Eles vingam-se

Joel Neto

Tópicos

Já era tempo disso

E, de repente, podemos bem vir a ficar sem nenhum dos guarda-redes titulares dos grandes: Ederson, Rui Patrício e Casillas estão todos (ou parecem estar) em diferentes estágios de negociação de contratos melhores. Tem uma série de significados, essa coincidência. Mas um sobre todos os outros: os homens da baliza vingam-se.

Ainda bem, porque são os jogadores mais negligenciados do futebol. Basta ver o ranking dos mais caros de sempre: apenas três ultrapassam os 25 milhões, e só dois nos últimos quinze anos. Apesar disso, são eles os mais frequentes bodes expiatórios de um fracasso. A eles cabe muitas vezes a conservação da mística do balneário. E nenhuma outra posição prevê tão pouca margem para errar.

Os guarda-redes são os bateristas do futebol. Não são tão famosos como os vocalistas, não são tão bem pagos como os guitarristas e só em casos muito excecionais - como o de Buffon - lhes pertence a liderança da banda. O único consolo que têm é que, como os bateristas, são eles quem parte mais corações às raparigas.

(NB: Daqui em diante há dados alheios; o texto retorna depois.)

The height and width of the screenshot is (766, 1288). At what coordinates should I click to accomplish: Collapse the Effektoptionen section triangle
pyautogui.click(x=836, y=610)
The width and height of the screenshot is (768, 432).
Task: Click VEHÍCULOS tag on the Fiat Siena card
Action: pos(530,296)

É mais uma prova de como elas fazem falta a este jogo: há pelo menos um aspeto em que o percebem melhor do que nós. Não é um aspeto pequeno: sabem bem onde está o heroísmo.

É FAZER AS CONTAS

Mais glória que plantel

Foi uma das melhores épocas da história do Benfica, e Rui Vitória merece-a. Mas vale a pena perguntar se este é um dos melhores plantéis da história encarnada também. Se não for, então as contas são evidentes: foi uma das piores épocas das histórias do FC Porto e do Sporting.